The main difference between hexane and cyclohexane lies in their structural arrangement. Hexane is linear while cyclohexane is cyclic. In addition, hexane has a slightly higher molecular weight than cyclohexane. This is because cyclohexane has 2 fewer hydrogens compared to hexane.

The volume that cyclohexane occupies is less than that of hexane due to its cyclic structure. Therefore, there is a higher number of cyclohexane molecules in a given molecule compared to hexane. The van der Waals forces between molecules are inversely proportional to the distance between the molecules. Because cyclohexane molecules are tightly packed, the molecular interactions are much stronger than those of hexane. Hence, the energy required to break the bonds and evaporate is much higher. Therefore, cyclohexane has a higher boiling point. There is also a large gap between their freezing points. Cyclohexane is easily condensed due to its stronger molecular interactions.

Hexane and cyclohexane have many similarities. They look the same to the eye and have a similar odor. Both are flammable. However, due to their structural difference, they have the different properties discussed above.

Reference: 1. “Hexane Solvent Properties.” Macromolecular Studies Group.

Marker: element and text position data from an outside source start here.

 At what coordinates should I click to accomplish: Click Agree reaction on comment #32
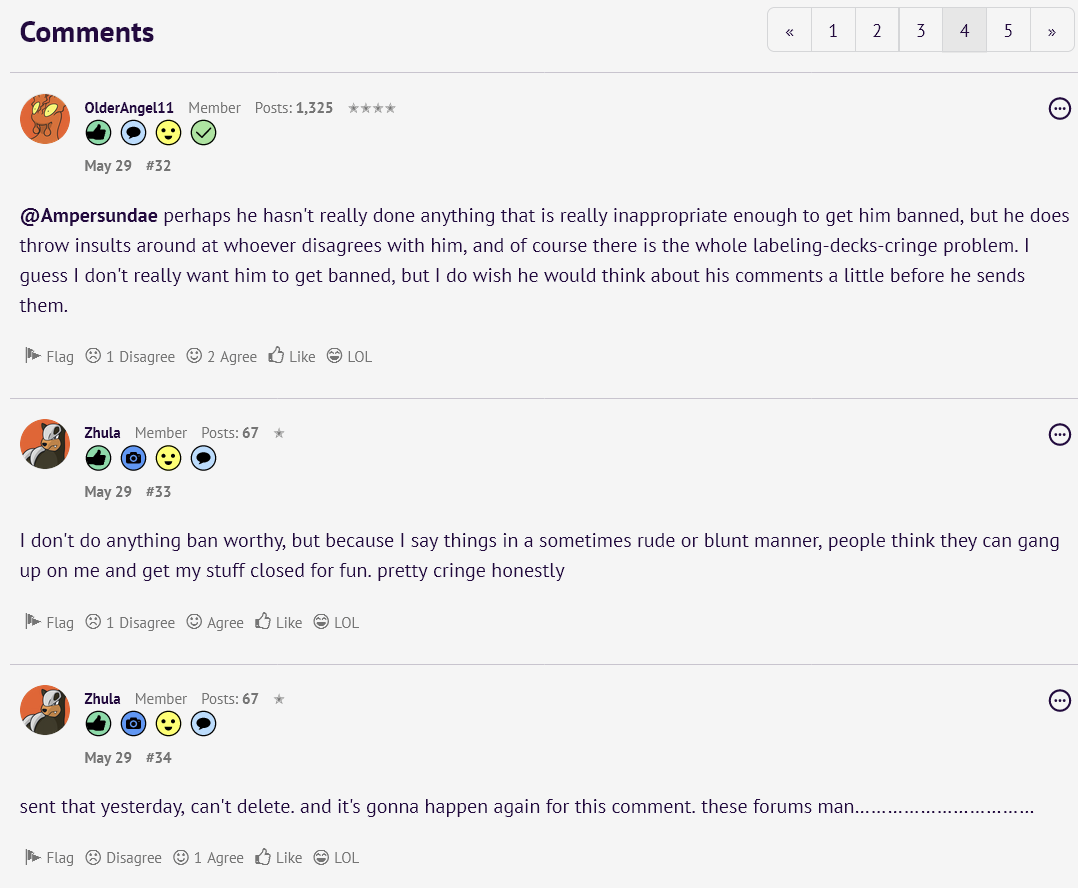[222, 357]
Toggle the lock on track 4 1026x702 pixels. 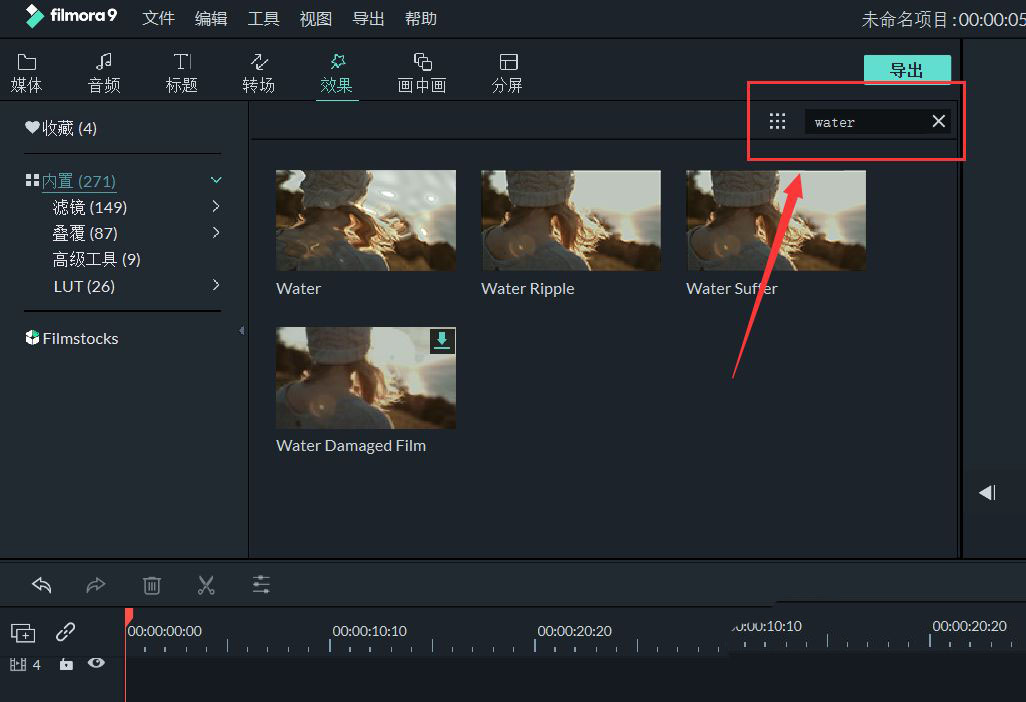[66, 664]
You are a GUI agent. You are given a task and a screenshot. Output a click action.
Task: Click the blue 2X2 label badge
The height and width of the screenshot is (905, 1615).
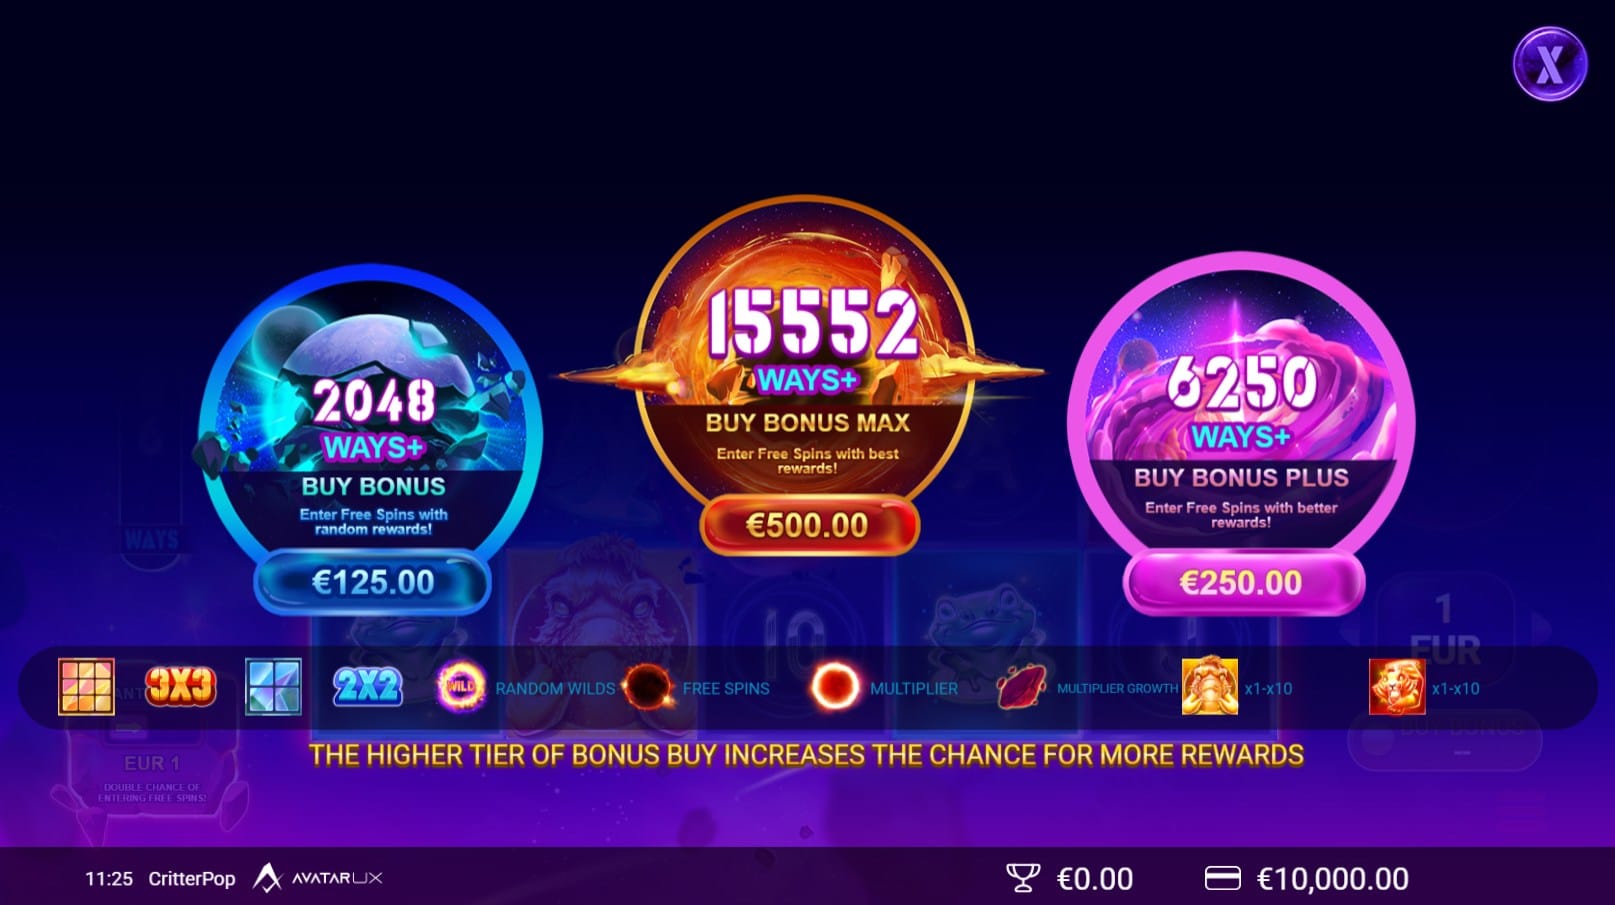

Louisiana State University and Web. Feb. 15, 2017.2. "HEXANS." Scorecard home page. Np, nd web. Feb. 15, 2017. “3rd HEXANE | C6H14 - PubChem. “National Center for Biotechnology Information. US National Library of Medicine, nd Web. Feb. 15, 2017.4. “CYCLOHEXANES | C6H12 - PubChem. “National Center for Biotechnology Information. US National Library of Medicine, nd Web. 15th February 2017.

Image courtesy: 1. "Hexane Displayed" By Calvero. - Homemade with ChemDraw. (Public Domain) via Commons Wikimedia 2. “Cyclohexane for High School” By す じ に く シ チ ュ ー - Own work (CC0) via Commons Wikimedia

About the author: Pabasara

Pabasara has a bachelor's degree in chemistry and reads for M.Phil. in chemistry. She has work experience in both academic and industrial settings.